Con el recuerdo de lo que era capaz de hacer con esa boca, ella intentó cubrirse el rostro con las manos. Pero lo único que consiguió fue golpearse la nariz con la escayola.


¿Podía ir peor ese día? Daba igual que Pedro se marchara al día siguiente o el día de Año Nuevo. Tarde o temprano se marcharía. Y aunque no tenía derecho a desear que se quedara para siempre, lo deseaba. Y temía que siempre lo desearía.


Además había otro problema. El que Pedro hubiera llamado a Melisa en sus sueños le indicaba que, por ardientes que fueran sus noches, siempre sentiría por ella una pizca menos de lo que había sentido por su hermana.


Y ella se merecía algo más. Si no podía ser la primera para Pedro, prefería no tenerlo en absoluto.
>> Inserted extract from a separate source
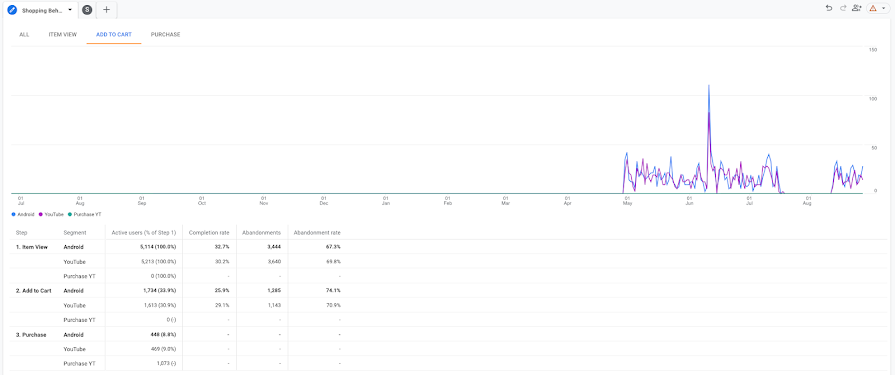This screenshot has height=375, width=895.
Task: Select the PURCHASE tab
Action: point(166,34)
–Eres un encanto al pensar en mí –Paula pegó una sonrisa artificial en su rostro–, pero las niñas y yo estaremos bien. Lo mejor será que te marches.



******



–Si esto tiene algo que ver con lo de anoche… –Pedro no sabía qué pensar.


–No, en absoluto –lo tranquilizó ella–. Pero lo mejor será acabar cuanto antes con lo inevitable. Anoche fue…


–Entiendo, y seguramente tienes razón –si había esperado otra reacción, el rostro de Paula no lo reveló. ¿Tan poco le había afectado lo sucedido?–. Me marcharé tal y como tenía previsto.


–Bien.


La actitud de esa mujer lo estaba fastidiando. ¿Era realmente así de displicente o se trataba de una pose? Se conocían de toda la vida. Si había alguien con quien pudiera mostrarse tal y como era, ese alguien era él.


Por otra parte, ¿por qué iba a mostrarle lealtad? La amistad de la que habían gozado se había producido hacía una eternidad. ¿Había creado la muerte de su hermana una realidad artificial, forzándoles a una reunión? ¿Una reunión que no era más que una ilusión?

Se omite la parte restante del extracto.